→ **Exercise instructions**
Please restate the records below word for word, leaving out every picture.

[Dataset items]
######
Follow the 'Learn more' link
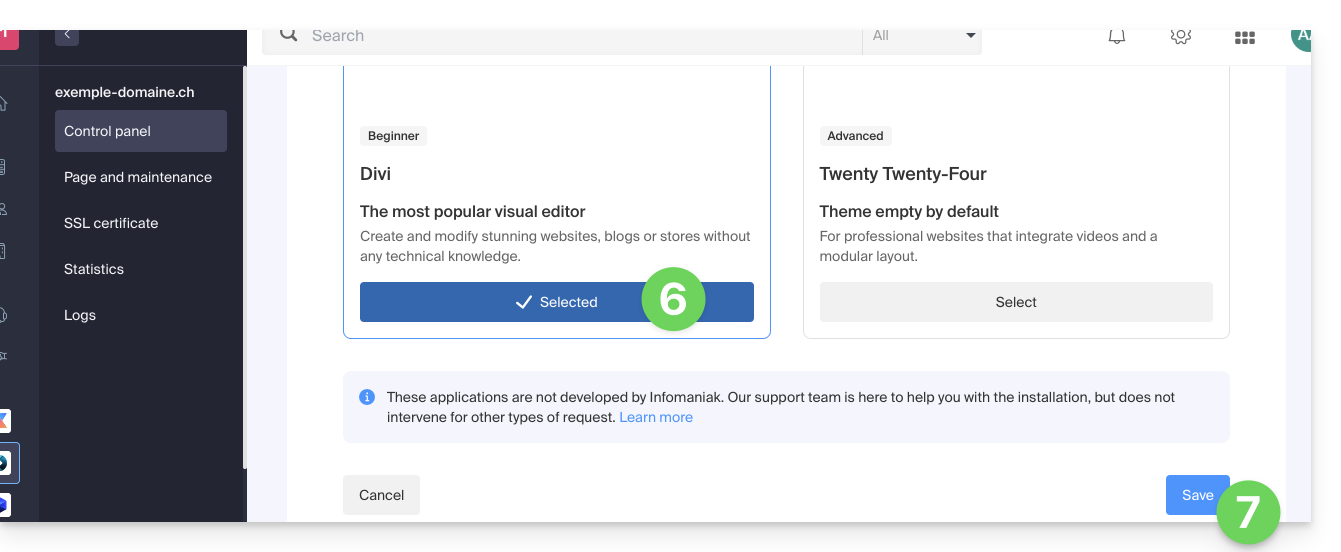 point(655,417)
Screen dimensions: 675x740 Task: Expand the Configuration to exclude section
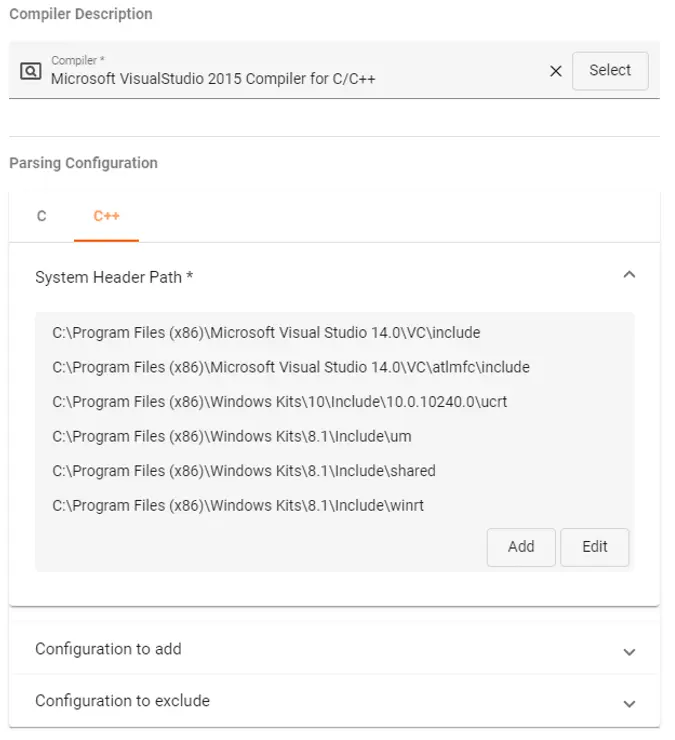629,703
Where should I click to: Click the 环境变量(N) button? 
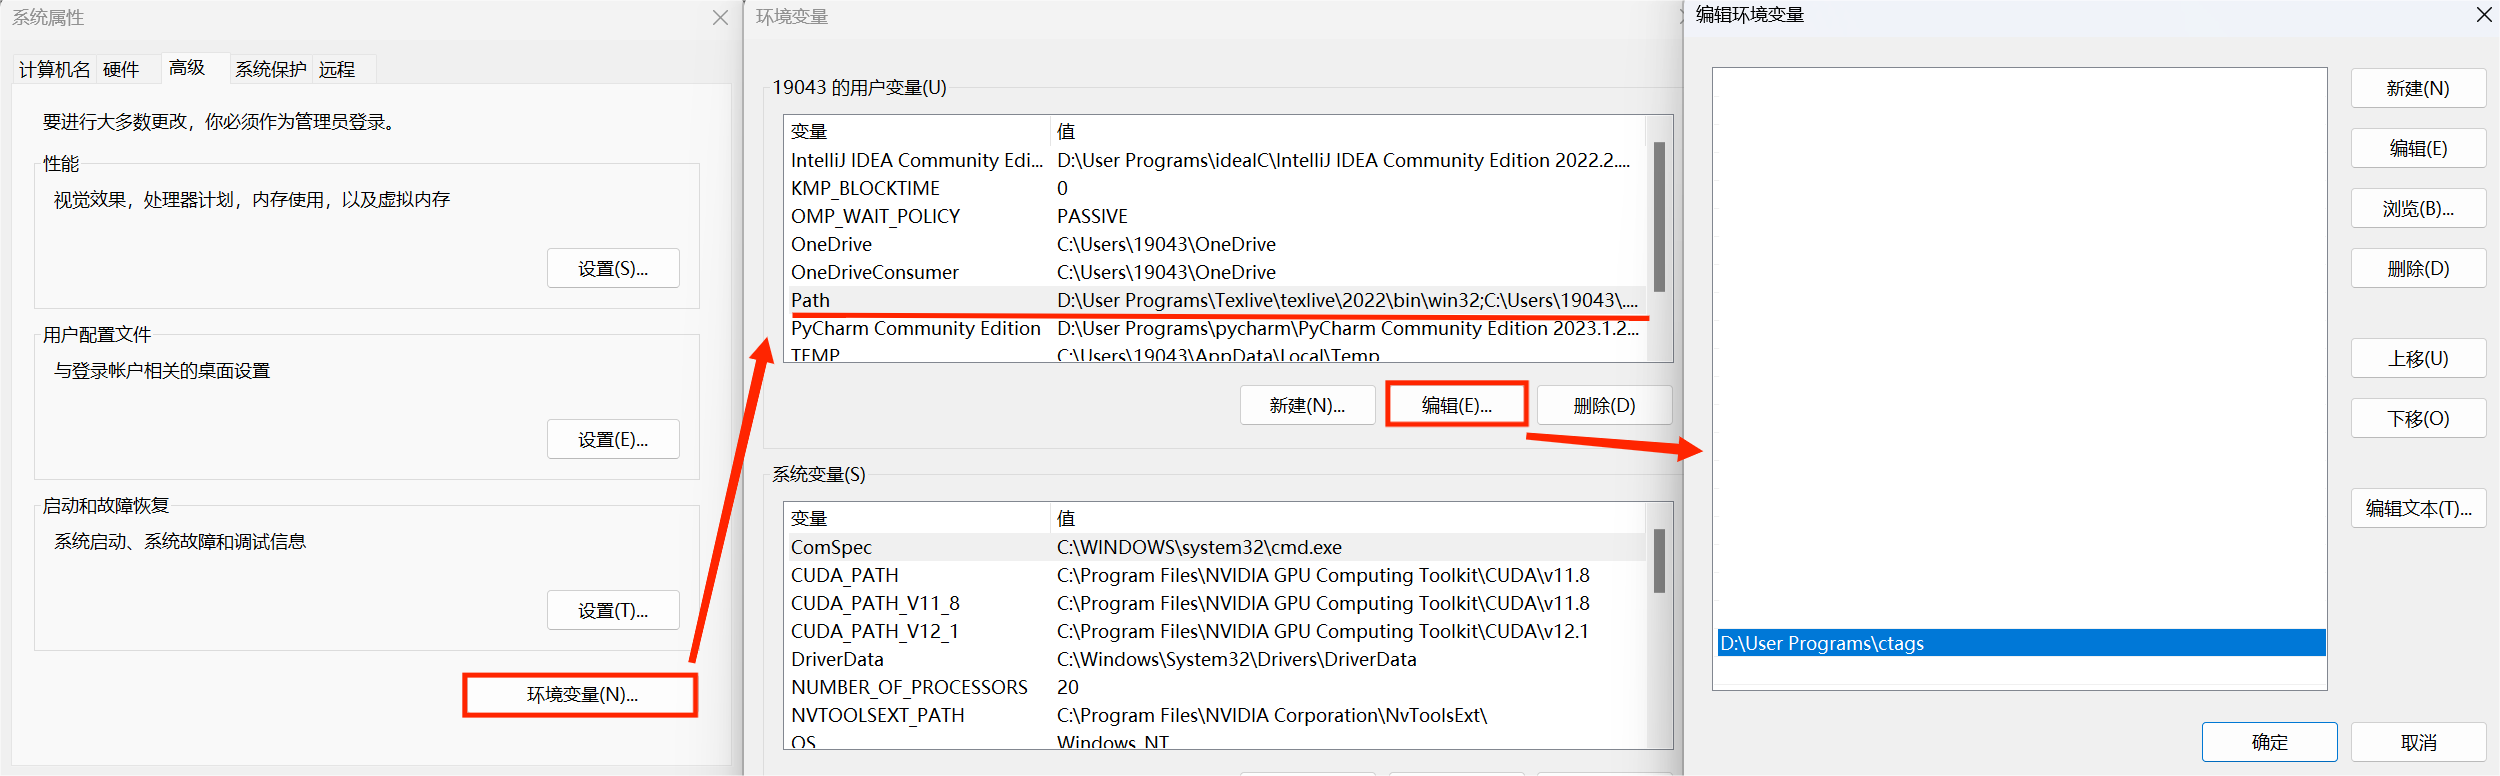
######
→ **Task response**
Follow the 'Learn more' link
 point(655,417)
Screen dimensions: 675x740 Task: Expand the Configuration to exclude section
629,703
Where should I click to: Click the 环境变量(N) button? 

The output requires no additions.